We have remarked before that anachronistic surroundings, whether old hotels or this particular bookshop, are appropriate settings for time travellers. Most visitors to the bookshop know nothing of time travel. This might best be brought home to readers by a contemporary novel whose characters interact with the bookshop proprietor, Nick, this to be followed by a Time Patrol novel, like indeed The Shield Of Time, showing Nick to be a Patrol agent. Different genres coexist in Poul Anderson's multiverse and their coexistence could be realized more concretely. Aliens, immortals, deities and time travellers walk among us on parallel Earths which means that we also walk among them - so let's see some of Manse Everard's New York neighbours, for example.
5 comments:
Kaor, Paul!
You seem to have done your share of browsing in the Old Pier book shop. One work which regrettably no longer seems to be pub. is John Lingard's HISTORY OF ENGLAND, in the first half of the 19th century. Lingard cared very much about using only accurate/reliable sources. No forgeries for him, unlike Backhouse's stuff!

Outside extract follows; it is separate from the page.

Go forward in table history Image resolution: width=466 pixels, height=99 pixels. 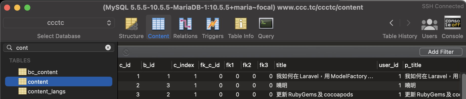408,23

I also recall how the proprietor of that Patrol front managed the bookstore as a real business, buying and selling old/used books.
Ad astra! Sean
That looks like a bookstore you could spend hours in...
Kaor, Mr. Stirling!
Absolutely! I was reminded of how dissatisfied I became with Thomas Costain's books of English history. Far too often he kept reading back into the past ideas and beliefs which did not exist in, say, Edward I's reign. Which I came to find very irritating. Hume's HISTORY OF ENGLAND pleased me better, but I read of how that too was criticized for errors and inaccuracies. So, what I read about Fr. Lingard's HISTORY, with the stress he placed on using primary sources and the strictest possible accuracy appealed to me.
Ad astra! Sean
Sean: history started out as a branch of literature...
Kaor, Mr. Stirling!
I agree, and the historical books of the OT, such as the books of Samuel and Kings, along with the somewhat later HISTORIES of Herodotus, were among the earliest examples of that kind of literature. These works were advances on simply lists of kings or brief annalistic notes.
One early post-Roman example i greatly enjoyed was St. Gregory of Tours' HISTORY OF THE FRANKS. He knew how to tell a story and report on events as accurately as it was possible for him to do, given the means available to him in early Merovingian Gaul.
I hope Fr. Lingard's HISTORY OF ENGLAND is someday republished. Everything I read about him and his work makes it plain he was the inaugurator of the line of great classical modern "scientific" historians exemplified in the works of WH Prescott and JB Bury.